Kolumne „Mensch, Mutter“ Der blödeste Zeitpunkt Mutter zu werden

Baby oder Beförderung? Unsere Autorin fragt: Wann ist eigentlich der richtige Zeitpunkt fürs Kinderkriegen? Foto: Adobe Stock/Kaspars Grinvalds
Baby oder Beförderung? Unsere Autorin fragt: Wann ist eigentlich der richtige Zeitpunkt fürs Kinderkriegen? Foto: Adobe Stock/Kaspars Grinvalds

Kind und Karriere gehen nicht zusammen? Doch! Man muss nur auf den Zeitpunkt achten, sagt unsere Autorin Lisa Welzhofer in unserer Mutter-Kind-Kolumne aus dem Stuttgarter Kessel – und ist selbst zum „blödesten Zeitpunkt Mutter geworden“.

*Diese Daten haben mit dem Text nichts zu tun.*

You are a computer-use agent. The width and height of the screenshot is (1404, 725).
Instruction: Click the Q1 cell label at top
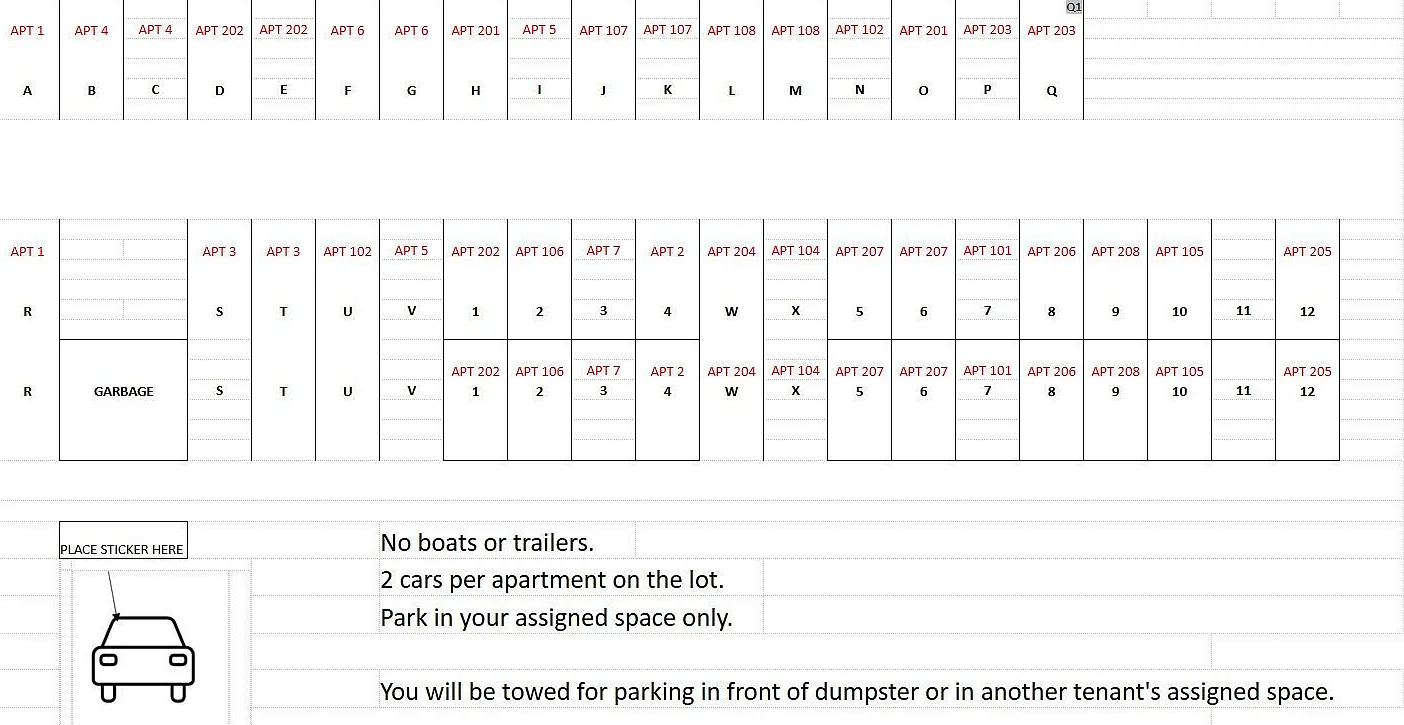pos(1074,7)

Stuttgart - „Eigentlich passen Kinder nie so richtig“, sagt man immer, wenn eine Frau im Beruf gern ein bisschen mehr werden will. Und das stimmt schon, sofern besagte Frau nicht gerade über eine Nanny, einen Hausmann oder ein Angebot als Teilzeit-Chefin verfügt.

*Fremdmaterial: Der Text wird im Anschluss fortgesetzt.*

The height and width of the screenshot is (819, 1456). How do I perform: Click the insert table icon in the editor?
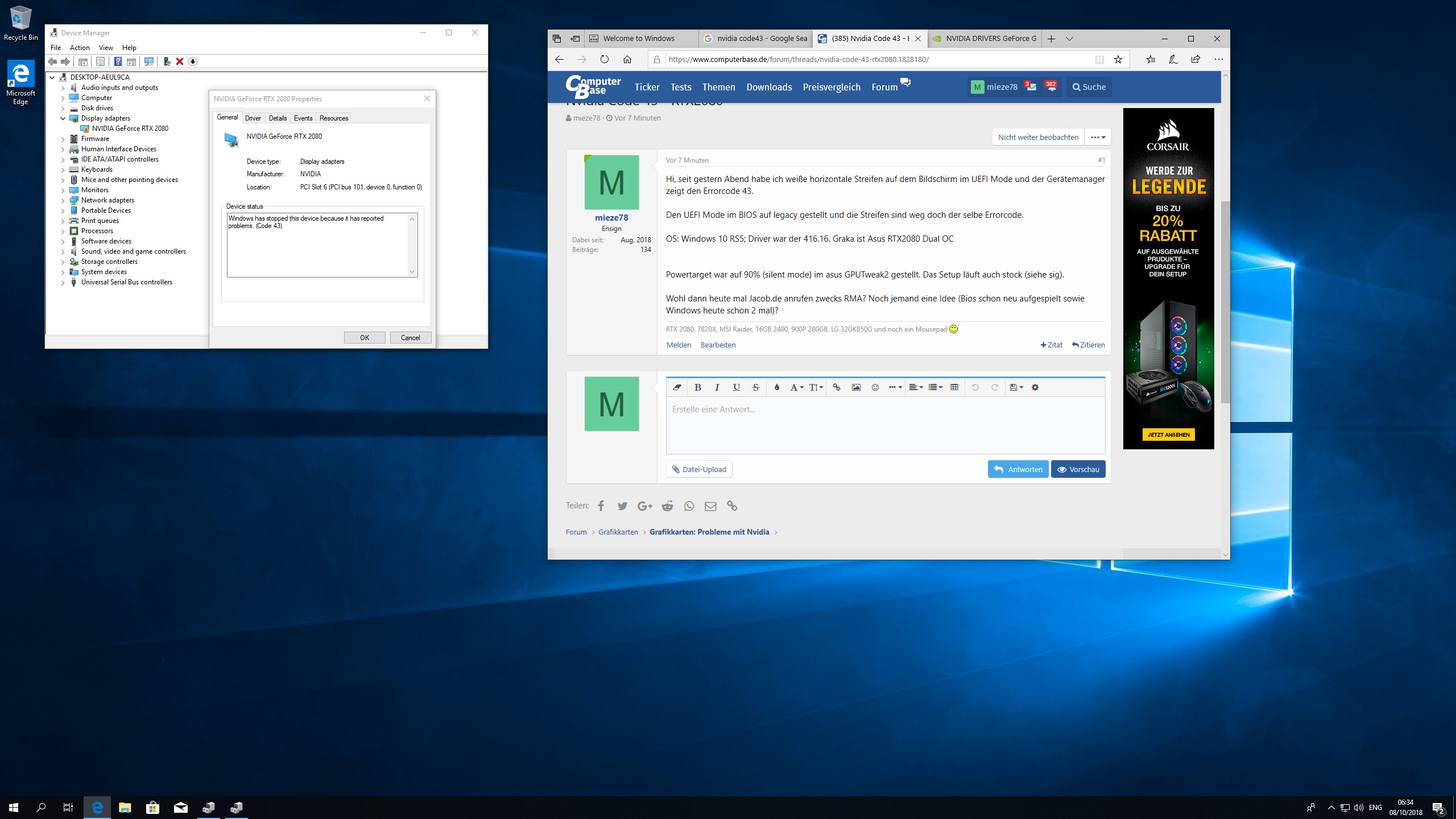(954, 387)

Allerdings beobachte ich schon auch, dass es – solange unsere Arbeitswelt eben weitgehend so unflexibel und Elternunfreundlich ist wie sie ist - unter karrieretechnischen Gesichtspunkten bessere und schlechtere Zeitpunkte für eine Entbindung gibt.

Punkten mit dem Satz: „Meine Familienplanung ist abgeschlossen“

Eine Freundin zum Beispiel hat ihre drei Kinder kurz nach dem Einstieg in den Job mit Mitte/Ende 20 bekommen und damit - für Akademikerkreise – recht früh. Mittlerweile ist sie Ende 30, ihre Kinder sind aus dem Rund-um-die-Uhr-Betreuungs-Alter heraus, sie arbeitet seit einiger Zeit wieder Vollzeit und steht kurz vor der Beförderung zur Teamleiterin.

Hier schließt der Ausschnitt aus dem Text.